Todo comenzó la tarde del lunes 9 de marzo, sin previo aviso se comunicó al alumnado que nos teníamos que someter a un repentino examen sobre el BOE, al día siguiente se asignaron grupos de entre 4 y 5 integrantes, los cuales debíamos de encontrar las respuestas del examen en un archivo de 543 páginas, no hubo problemas en localizar las respuestas pero quedaban 24 horas para plasmar lo encontrado en el examen.
Los nervios corrían por las venas del alumnado, este nerviosismo iba aumentando a medida que transcurrían las horas, porque sabíamos que si fallábamos individualmente perjudicaríamos al resto del grupo. Llegó la mañana del examen, la incertidumbre sobre lo que ocurriría era aún mayor y todos estábamos deseando que esta pesadilla finalizara de una vez por todas.
Al fin llegó el momento de realizar el examen y para más inri, tras finalizar la prueba, el profesor junto con el delegado de clase nos informaron que lo ocurrido había sido un engaño y que el examen no contabilizaría en absoluto para la calificación final.

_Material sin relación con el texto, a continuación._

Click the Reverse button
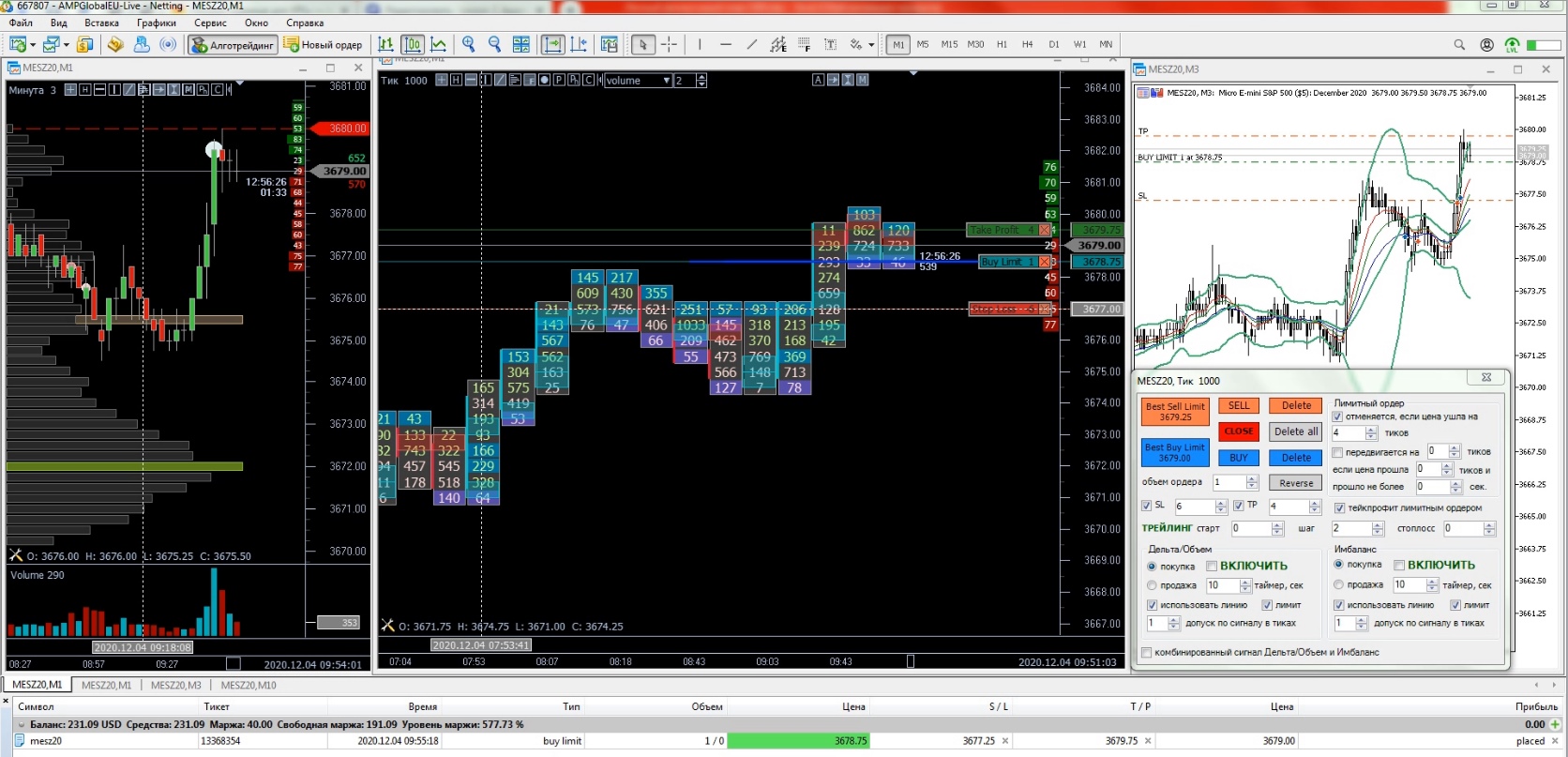This screenshot has width=1568, height=757. 1296,483
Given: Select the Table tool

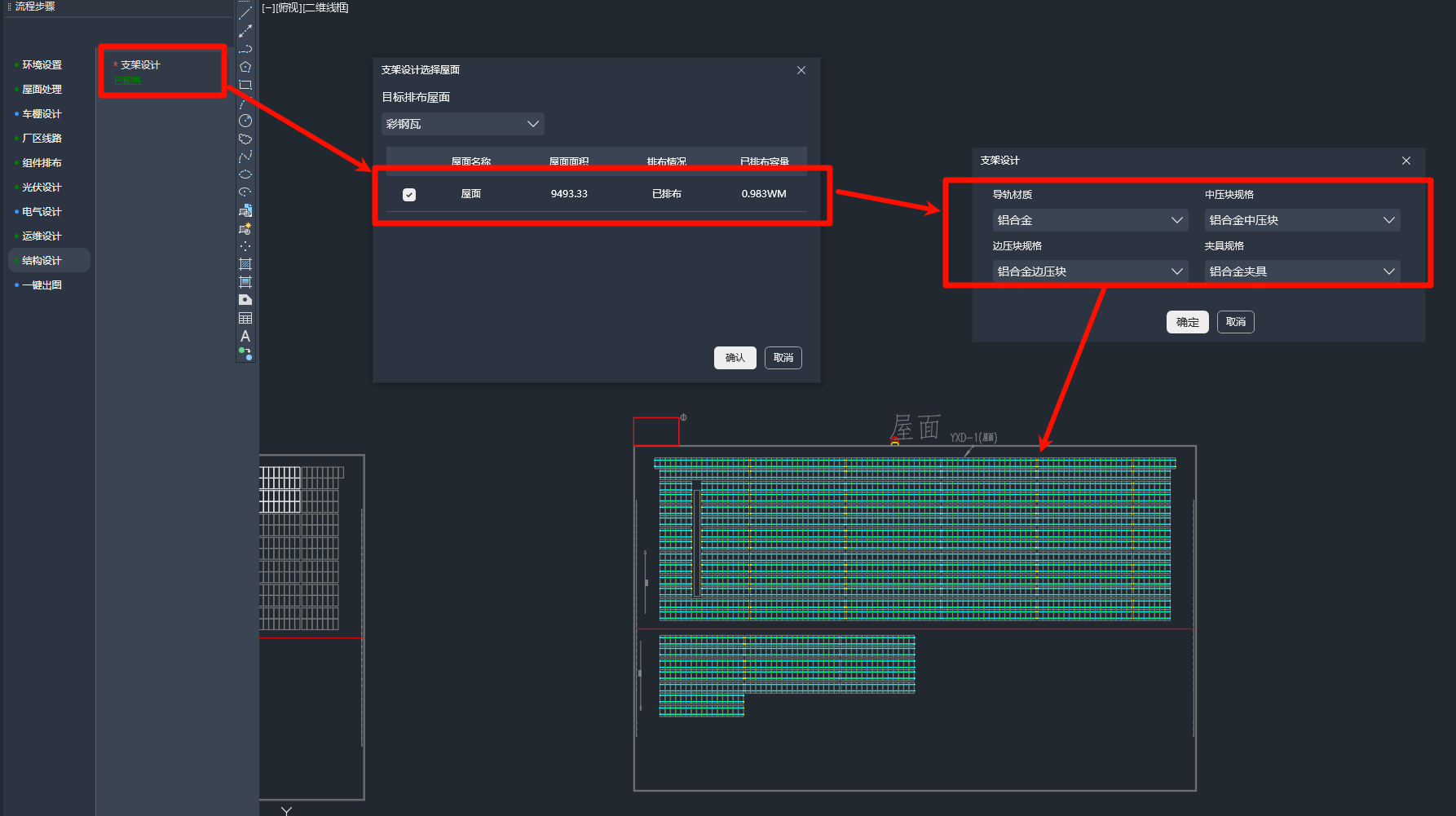Looking at the screenshot, I should (x=245, y=318).
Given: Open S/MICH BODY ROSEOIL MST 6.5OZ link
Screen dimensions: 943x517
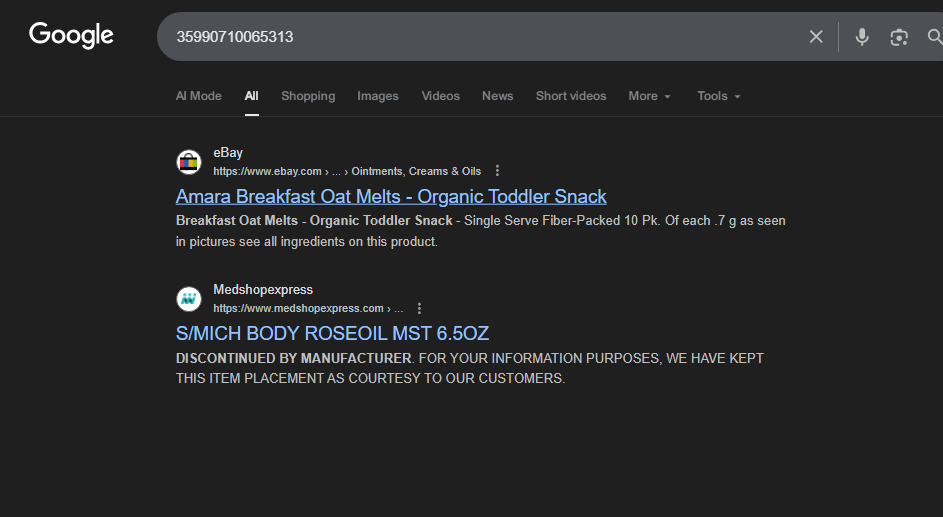Looking at the screenshot, I should (x=332, y=333).
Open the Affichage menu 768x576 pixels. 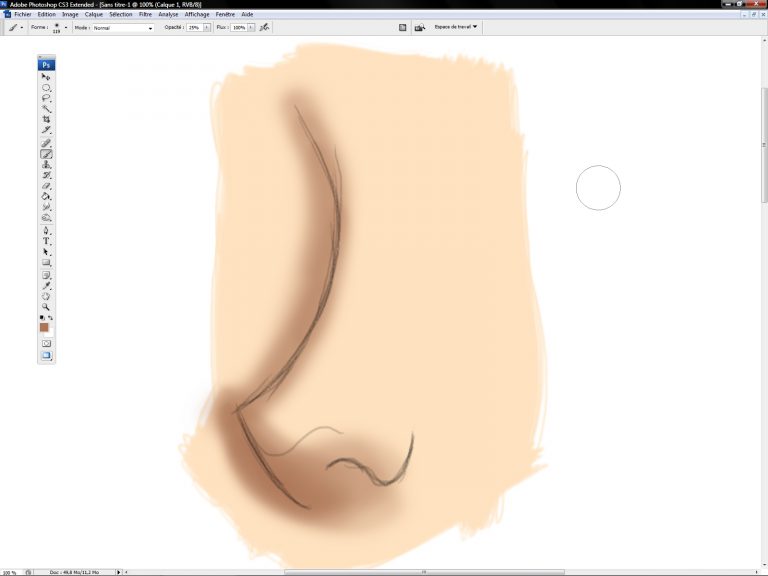[198, 14]
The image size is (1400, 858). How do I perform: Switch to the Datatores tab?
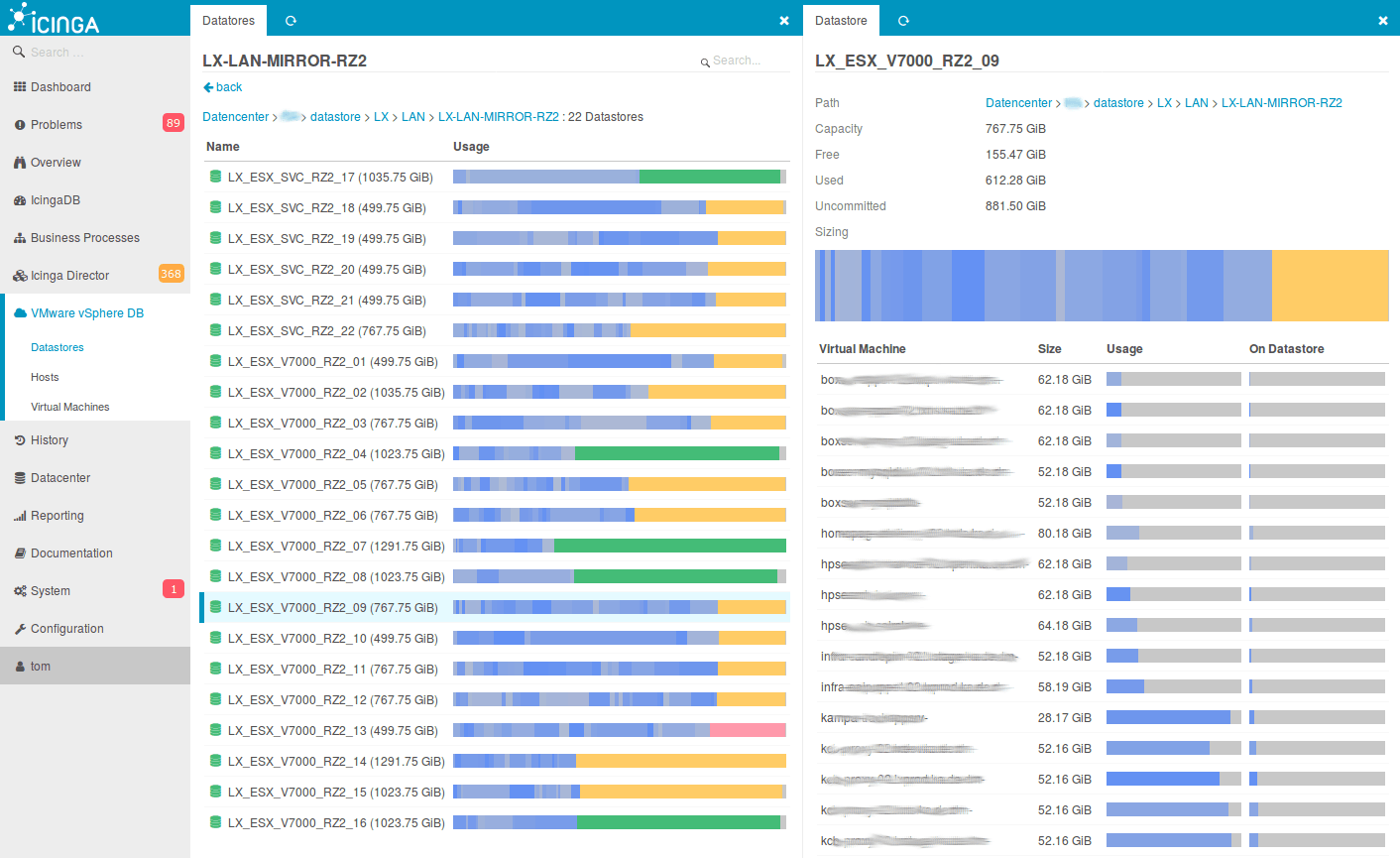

Todo se trataba de una gran lección, nos comentó el profesor que era absurdo realizar un examen sobre el cual no se había explicado nada en clase, y que vomitar palabras en un folio sin comprensión alguna sobre lo que se escribe carece de sentido, ya que nada de la lección quedaría entendida, simplemente se habría memorizado para su posterior olvido.
Desde lejos se ve todo más fácil, pero cuando ese tema te incumbe lo ves con otros ojos y desde ese momento no pensarás del mismo modo que antes.
Hay que respetar al alumno y más aún si se trata de niños de primaria, están llenos de inocencia y dispuestos a obedecer lo que diga su maestro; por ello hay que saber enseñarles del modo más idóneo en su formación y evitar que se sometan a pruebas que no les permitan progresar en sus vida como estudiantes.